White Helmet female volunteer rescues quake survivors
STORY: This is the moment Salam Mahmoud helped rescue a young child from the rubble in Idlib province,
after deadly earthquakes devastated Syria and Turkey in February.
"I will never forget those days and moments. I never imagined that me, a woman, would work and dig with the men."
Mahmoud volunteers with the Syrian Civil Defense, otherwise known as the White Helmets.
She is one of around 300 women in the rescue service which operates in insurgent-held northwestern Syria.
On February 6th – the day the earthquake struck, 24-year-old Mahmoud was deployed to the village of Millis.
She recalls how one woman was successfully rescued after a three-hour long effort.
"At around 6:30 - 7:30 we were called in after the collapse of buildings and the destruction. So we headed to the closest location, which was Millis. When we got there, I saw the catastrophe and I wasn't expecting to see the amount of destruction that I did. When I saw the scenes - of the martyrs, the children, the women, all of them under the rubble - I forgot about my family at home, my sister, who I lost touch with and who was in Turkey. All I could think about was how can I get the children out? If there is someone alive, how can I reach them and get them to the nearest hospital."
Mahmoud has volunteered with the White Helmets for five years now.
The group first rose to prominence during Syria’s conflict that erupted in 2011,
with volunteers regularly pulling people from buildings destroyed by air strikes and bombardments.
Mahmoud’s usual role looks more like this:
providing primary health care for women in the western Idlib region.

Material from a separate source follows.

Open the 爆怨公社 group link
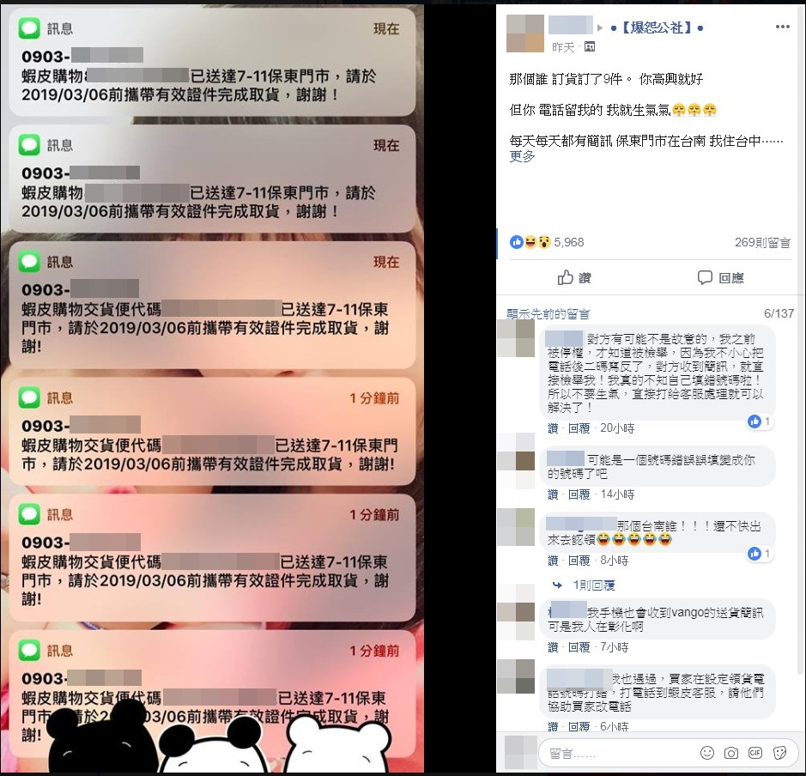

But when the earthquake struck, she was ready to dig alongside her male counterparts, despite what some people thought about it.
’When we first got to the site of destruction, we were criticized a lot, and were told that we shouldn't have come down there, but all of that shortly switched from negative comments to positive. We were able to save people as much as we could, meet people's expectations and answer women and children, who were under the rubble, calling for the civil defence, they did not call for their mother, father or brother, but they all put their hope in the civil defence."
The earthquake has reportedly killed more than 4,500 people in northwest Syria.
That's according to the U.N. Office for the Coordination of Humanitarian Assistance.
Turkey's Disaster and Emergency Management Authority says the death toll across both Turkey and Syria has now reached around 51,000.